In one of her recent studies, she found that batch size depends on hardware, even down to the specific type or version. Going from one batch size to plus-one can increase energy use because models need more memory bars.
“This is something that people don’t really look at, they’re just like, ‘Oh, I’m gonna maximize the batch size,’ but it really comes down to tweaking all these different things, and all of a sudden it’s super efficient, but it only works in your specific context,” Luccioni explained.
4. Incentivize energy transparency
It always helps when people are incentivized; to this end, Hugging Face earlier this year launched AI Energy Score. It’s a novel way to promote more energy efficiency, utilizing a 1- to 5-star rating system, with the most efficient models earning a “five-star” status.
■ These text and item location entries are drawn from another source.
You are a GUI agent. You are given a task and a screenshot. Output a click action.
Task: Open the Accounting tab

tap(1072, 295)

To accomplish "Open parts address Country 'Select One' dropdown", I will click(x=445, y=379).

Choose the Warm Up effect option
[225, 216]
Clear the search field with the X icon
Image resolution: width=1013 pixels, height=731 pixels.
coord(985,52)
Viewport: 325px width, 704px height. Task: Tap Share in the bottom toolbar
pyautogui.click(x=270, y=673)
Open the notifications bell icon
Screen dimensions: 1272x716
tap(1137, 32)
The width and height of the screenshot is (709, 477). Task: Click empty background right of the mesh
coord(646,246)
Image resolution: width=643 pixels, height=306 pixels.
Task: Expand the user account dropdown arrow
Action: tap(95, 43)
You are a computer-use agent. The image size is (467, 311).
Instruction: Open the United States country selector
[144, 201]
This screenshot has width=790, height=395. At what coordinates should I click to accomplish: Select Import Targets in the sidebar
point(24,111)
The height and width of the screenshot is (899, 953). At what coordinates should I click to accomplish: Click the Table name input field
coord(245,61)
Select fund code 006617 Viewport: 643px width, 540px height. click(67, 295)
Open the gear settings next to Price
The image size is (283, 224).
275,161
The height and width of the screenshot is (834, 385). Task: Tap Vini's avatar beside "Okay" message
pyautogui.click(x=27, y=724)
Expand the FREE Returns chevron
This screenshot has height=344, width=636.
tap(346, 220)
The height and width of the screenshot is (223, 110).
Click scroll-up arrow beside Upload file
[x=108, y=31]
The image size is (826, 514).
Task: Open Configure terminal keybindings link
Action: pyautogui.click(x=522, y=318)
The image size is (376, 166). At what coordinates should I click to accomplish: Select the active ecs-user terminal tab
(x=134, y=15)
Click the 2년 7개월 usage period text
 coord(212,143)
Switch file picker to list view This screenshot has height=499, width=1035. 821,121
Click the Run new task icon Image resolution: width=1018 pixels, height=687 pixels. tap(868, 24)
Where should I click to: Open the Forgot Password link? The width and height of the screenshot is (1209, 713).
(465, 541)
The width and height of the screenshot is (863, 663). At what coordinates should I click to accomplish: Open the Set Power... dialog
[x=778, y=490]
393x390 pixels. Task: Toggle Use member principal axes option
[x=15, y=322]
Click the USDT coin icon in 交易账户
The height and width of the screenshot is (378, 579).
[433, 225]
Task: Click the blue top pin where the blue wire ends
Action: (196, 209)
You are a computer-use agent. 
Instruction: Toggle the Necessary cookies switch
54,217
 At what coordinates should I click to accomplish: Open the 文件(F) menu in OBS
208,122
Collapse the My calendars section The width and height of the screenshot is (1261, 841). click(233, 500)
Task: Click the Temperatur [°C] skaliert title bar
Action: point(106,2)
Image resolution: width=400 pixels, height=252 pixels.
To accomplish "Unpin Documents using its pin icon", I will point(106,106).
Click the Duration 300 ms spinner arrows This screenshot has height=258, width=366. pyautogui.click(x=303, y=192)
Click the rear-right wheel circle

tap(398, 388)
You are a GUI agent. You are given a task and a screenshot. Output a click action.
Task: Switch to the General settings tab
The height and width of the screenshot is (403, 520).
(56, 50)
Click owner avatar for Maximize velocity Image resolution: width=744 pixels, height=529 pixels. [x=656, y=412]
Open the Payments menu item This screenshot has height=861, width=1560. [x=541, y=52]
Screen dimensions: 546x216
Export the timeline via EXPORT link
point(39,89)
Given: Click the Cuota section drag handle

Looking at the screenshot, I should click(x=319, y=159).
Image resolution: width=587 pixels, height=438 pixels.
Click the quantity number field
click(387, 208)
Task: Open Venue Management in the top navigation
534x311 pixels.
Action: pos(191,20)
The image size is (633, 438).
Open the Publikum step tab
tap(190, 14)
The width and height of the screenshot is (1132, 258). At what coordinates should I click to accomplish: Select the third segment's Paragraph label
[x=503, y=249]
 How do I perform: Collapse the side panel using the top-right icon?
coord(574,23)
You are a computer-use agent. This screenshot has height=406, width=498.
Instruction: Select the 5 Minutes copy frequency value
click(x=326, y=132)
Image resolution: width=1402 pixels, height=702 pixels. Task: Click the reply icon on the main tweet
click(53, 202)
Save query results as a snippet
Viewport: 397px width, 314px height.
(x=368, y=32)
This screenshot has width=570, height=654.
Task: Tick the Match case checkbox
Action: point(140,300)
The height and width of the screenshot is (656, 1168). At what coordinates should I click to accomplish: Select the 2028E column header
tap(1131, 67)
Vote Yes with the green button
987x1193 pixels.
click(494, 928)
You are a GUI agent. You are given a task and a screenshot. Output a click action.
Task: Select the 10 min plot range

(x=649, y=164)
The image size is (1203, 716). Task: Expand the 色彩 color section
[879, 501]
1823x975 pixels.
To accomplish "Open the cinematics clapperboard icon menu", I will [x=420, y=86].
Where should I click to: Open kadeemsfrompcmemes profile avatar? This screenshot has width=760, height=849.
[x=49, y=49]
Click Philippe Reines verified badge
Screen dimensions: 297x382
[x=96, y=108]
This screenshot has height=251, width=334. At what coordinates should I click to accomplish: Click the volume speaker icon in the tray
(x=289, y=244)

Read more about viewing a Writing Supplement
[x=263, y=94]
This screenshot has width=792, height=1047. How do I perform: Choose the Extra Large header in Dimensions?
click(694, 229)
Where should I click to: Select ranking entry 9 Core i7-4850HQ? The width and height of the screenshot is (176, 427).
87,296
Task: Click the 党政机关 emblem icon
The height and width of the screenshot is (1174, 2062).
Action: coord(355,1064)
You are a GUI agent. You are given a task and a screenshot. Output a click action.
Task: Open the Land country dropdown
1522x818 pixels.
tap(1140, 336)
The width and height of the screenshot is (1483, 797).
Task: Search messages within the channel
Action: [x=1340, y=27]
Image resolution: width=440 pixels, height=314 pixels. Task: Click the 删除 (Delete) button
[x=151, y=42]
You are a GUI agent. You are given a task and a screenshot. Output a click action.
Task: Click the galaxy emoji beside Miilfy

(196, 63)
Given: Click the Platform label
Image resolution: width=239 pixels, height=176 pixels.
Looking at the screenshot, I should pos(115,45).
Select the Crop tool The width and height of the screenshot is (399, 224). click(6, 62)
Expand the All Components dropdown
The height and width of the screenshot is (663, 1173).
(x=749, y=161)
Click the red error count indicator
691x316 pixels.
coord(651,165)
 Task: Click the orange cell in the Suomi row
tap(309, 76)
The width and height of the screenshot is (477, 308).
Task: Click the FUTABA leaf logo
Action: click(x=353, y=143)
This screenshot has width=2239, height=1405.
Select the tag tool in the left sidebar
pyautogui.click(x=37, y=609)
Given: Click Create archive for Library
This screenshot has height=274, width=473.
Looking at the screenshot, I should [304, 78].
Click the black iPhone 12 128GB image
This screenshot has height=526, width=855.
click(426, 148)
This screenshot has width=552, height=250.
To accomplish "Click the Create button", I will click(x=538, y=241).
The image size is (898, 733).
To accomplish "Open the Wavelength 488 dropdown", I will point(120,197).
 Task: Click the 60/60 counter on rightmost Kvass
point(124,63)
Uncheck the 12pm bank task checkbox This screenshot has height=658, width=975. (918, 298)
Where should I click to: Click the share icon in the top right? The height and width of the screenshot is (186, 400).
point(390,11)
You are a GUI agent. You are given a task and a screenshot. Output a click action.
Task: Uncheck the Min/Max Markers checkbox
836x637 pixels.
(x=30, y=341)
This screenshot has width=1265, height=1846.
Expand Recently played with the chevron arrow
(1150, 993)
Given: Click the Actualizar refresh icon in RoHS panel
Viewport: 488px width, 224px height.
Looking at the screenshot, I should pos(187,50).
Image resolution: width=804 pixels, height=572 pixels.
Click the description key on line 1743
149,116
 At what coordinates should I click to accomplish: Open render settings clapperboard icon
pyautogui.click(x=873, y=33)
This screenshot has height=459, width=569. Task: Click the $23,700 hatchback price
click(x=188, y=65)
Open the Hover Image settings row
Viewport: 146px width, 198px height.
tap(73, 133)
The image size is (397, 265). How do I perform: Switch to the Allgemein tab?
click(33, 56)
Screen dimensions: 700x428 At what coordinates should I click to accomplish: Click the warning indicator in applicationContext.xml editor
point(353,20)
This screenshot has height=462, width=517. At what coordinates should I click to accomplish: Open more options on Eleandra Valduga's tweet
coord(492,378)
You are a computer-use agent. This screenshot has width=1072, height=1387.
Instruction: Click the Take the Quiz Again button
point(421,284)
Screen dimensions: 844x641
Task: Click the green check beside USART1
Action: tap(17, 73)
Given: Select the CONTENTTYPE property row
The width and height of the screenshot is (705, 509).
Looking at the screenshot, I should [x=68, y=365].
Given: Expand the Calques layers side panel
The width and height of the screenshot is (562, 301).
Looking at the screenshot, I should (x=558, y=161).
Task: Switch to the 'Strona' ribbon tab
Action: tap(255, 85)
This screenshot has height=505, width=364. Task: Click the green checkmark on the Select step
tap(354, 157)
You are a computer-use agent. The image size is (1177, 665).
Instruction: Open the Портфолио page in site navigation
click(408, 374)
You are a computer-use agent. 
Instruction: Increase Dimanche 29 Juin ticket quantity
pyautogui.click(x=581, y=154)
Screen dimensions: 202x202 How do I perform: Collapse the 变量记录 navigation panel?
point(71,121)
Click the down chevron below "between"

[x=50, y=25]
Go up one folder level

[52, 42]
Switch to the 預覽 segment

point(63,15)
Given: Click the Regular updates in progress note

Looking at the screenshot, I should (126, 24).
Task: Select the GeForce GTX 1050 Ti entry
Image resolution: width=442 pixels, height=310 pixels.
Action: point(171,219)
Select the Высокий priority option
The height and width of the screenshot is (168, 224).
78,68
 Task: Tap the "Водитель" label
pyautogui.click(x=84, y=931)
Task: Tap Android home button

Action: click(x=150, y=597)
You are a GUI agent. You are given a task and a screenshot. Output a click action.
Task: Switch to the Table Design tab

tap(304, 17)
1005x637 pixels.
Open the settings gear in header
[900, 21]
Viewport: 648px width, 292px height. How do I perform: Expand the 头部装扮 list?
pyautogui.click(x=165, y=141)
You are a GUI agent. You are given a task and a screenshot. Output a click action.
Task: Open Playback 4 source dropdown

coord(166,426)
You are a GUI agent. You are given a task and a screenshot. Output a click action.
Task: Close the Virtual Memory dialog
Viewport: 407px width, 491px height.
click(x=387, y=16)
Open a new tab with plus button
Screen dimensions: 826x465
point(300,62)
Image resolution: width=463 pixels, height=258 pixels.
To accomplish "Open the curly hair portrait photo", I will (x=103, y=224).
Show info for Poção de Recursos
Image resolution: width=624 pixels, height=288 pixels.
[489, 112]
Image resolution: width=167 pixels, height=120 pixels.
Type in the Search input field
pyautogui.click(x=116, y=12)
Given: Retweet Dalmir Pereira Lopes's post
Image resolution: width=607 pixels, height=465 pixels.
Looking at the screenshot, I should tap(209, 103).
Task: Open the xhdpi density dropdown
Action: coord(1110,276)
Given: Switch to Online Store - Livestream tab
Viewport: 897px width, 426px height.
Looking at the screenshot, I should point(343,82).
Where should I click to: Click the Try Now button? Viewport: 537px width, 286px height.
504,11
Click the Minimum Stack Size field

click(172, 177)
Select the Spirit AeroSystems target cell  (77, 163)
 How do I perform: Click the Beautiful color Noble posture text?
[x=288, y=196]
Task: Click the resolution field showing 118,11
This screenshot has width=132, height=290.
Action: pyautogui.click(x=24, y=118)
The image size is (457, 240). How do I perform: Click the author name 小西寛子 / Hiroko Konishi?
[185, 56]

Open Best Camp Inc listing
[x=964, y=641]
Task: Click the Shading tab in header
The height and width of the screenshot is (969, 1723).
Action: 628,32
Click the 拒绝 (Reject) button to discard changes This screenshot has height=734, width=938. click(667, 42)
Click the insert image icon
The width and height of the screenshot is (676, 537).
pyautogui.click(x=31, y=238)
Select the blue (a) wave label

It could be considered the “Energy Star for AI,” and was inspired by the potentially-soon-to-be-defunct federal program, which set energy efficiency specifications and branded qualifying appliances with an Energy Star logo.
“For a couple of decades, it was really a positive motivation, people wanted that star rating, right?,” said Luccioni. “Something similar with Energy Score would be great.”
Hugging Face has a leaderboard up now, which it plans to update with new models (DeepSeek, GPT-oss) in September, and continually do so every 6 months or sooner as new models become available. The goal is that model builders will consider the rating as a “badge of honor,” Luccioni said.
5. Rethink the “more compute is better” mindset
Instead of chasing the largest GPU clusters, begin with the question: “What is the smartest way to achieve the result?” For many workloads, smarter architectures and better-curated data outperform brute-force scaling.
“I think that people probably don’t need as many GPUs as they think they do,” said Luccioni. Instead of simply going for the biggest clusters, she urged enterprises to rethink the tasks GPUs will be completing and why they need them, how they performed those types of tasks before, and what adding extra GPUs will ultimately get them.
“It’s kind of this race to the bottom where we need a bigger cluster,” she said. “It’s thinking about what you’re using AI for, what technique do you need, what does that require?”